Mali’s lips parted to answer, but she wasn’t certain. Her mind turned to what Cora had told her about Cassian’s secret organization, the Fifth of Five. If anything went wrong with the Gauntlet, the Fifth of Five planned to rise up and forcibly take control of the station.
“The Fifth of Five must believe that the Gauntlet plan has failed,” she whispered. “They do not know that Cora is preparing to run a different Gauntlet. That there is still hope. This complicates things significantly. We must find Cassian, quickly.”
Another explosion went off on a nearby level, shaking the whole station.
“We gotta get out of here first,” Leon said, eyeing the creaking beams overhead, “before this whole level collapses. Come on. I know where we can go.”
They crawled deeper into the tunnel, away from the sounds of laser pulses. The chalked navigation marks Leon had made weeks ago were dusty but still there. At every turn, he consulted his old marks until he found the symbol for Bonebreak’s lair—a masked face—and led Mali down two more levels and through winding passages, pointing out the cleaner traps along the way and showing her how to avoid them. At last, they reached a grate at the end of the tunnel.

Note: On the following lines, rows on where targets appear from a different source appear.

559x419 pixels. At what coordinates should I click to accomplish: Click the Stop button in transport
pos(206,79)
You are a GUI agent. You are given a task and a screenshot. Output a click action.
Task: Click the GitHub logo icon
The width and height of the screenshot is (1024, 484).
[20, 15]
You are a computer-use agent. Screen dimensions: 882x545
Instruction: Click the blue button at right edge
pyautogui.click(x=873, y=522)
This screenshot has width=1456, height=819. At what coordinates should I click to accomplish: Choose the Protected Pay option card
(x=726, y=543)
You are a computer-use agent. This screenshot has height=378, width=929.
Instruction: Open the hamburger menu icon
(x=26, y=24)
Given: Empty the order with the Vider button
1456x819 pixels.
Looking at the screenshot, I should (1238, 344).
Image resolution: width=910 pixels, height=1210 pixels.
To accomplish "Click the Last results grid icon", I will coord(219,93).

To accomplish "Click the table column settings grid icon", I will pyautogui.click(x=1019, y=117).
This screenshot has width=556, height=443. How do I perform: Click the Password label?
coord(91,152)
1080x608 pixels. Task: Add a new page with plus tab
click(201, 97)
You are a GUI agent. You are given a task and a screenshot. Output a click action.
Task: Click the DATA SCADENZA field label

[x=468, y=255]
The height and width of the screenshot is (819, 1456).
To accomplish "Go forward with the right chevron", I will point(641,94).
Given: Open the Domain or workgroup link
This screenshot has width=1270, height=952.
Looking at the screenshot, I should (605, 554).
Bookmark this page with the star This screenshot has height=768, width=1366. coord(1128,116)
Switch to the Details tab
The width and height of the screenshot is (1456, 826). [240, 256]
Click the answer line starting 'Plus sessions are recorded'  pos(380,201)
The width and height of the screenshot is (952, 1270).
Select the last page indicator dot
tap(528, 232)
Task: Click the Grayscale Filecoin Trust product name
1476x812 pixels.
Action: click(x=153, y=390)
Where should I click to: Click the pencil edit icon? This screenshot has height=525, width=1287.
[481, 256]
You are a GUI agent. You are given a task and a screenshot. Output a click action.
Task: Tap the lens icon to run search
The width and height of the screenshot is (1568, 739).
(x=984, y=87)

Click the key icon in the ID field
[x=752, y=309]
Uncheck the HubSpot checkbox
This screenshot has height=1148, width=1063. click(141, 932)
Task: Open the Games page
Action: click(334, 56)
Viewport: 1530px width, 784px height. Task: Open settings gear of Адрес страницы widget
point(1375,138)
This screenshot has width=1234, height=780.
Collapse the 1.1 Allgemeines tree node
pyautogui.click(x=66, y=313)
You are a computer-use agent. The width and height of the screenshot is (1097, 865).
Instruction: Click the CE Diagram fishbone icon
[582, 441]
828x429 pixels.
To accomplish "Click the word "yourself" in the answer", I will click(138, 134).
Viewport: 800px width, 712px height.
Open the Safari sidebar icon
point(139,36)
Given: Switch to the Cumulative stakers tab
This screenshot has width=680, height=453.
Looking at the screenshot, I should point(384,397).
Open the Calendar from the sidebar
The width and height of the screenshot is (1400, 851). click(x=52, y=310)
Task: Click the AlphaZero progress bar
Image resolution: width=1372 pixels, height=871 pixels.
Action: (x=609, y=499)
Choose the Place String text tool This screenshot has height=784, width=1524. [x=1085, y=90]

“This level’s practically forgotten,” he said. “It’s where Bonebreak used to house his smuggling operation. We’ll be safe here.” He elbowed open the grate, and they climbed out into a dimly lit room. Mali drew in a lungful of fresh air, studying the room. A warehouse. Lit only by a pair of flickering wall lights, the rest long broken.
A huge figure suddenly lurched from the shadows.
Mali tensed, ready to fight.
“Wait!” Leon said. “Look.”
And then she recognized, as the creature emerged into the lights, four legs like a horse, a ridiculously l
ong neck, and brown and yellow spots. A . . . giraffe? Here? Behind it were two zebras and a lioness, tethered to the wall.
“Bonebreak traded in animals?” she said.
Leon shook his head. “Uh, I think I’d remember if those had been here before.”
Mali took a hesitant step forward. The lioness turned to her with lazy eyes, flicking her tail. Recognition flared in Mali. “They’re the animals from the Hunt. Someone must have brought them here.”
“Mali?”
Both of them spun at the sound of Mali’s name. A girl stood in the doorway, too far from the nearest light to be seen clearly. But Mali recognized her outline. The strong, lithe dancer’s body. The way she favored one knee. The hair twisted into balls.
“Makayla?”
Makayla ran up and, before Mali could react, threw her arms around her. “I can’t believe you’re here! I thought you left the station!” They had never been the best of friends—Mali had kept her distance in the Hunt—but she’d observed Makayla long enough to know she was trustworthy.
“I did leave. We came back.” Mali introduced Leon and explained why they had returned. Makayla nodded along, a serious expression on her face.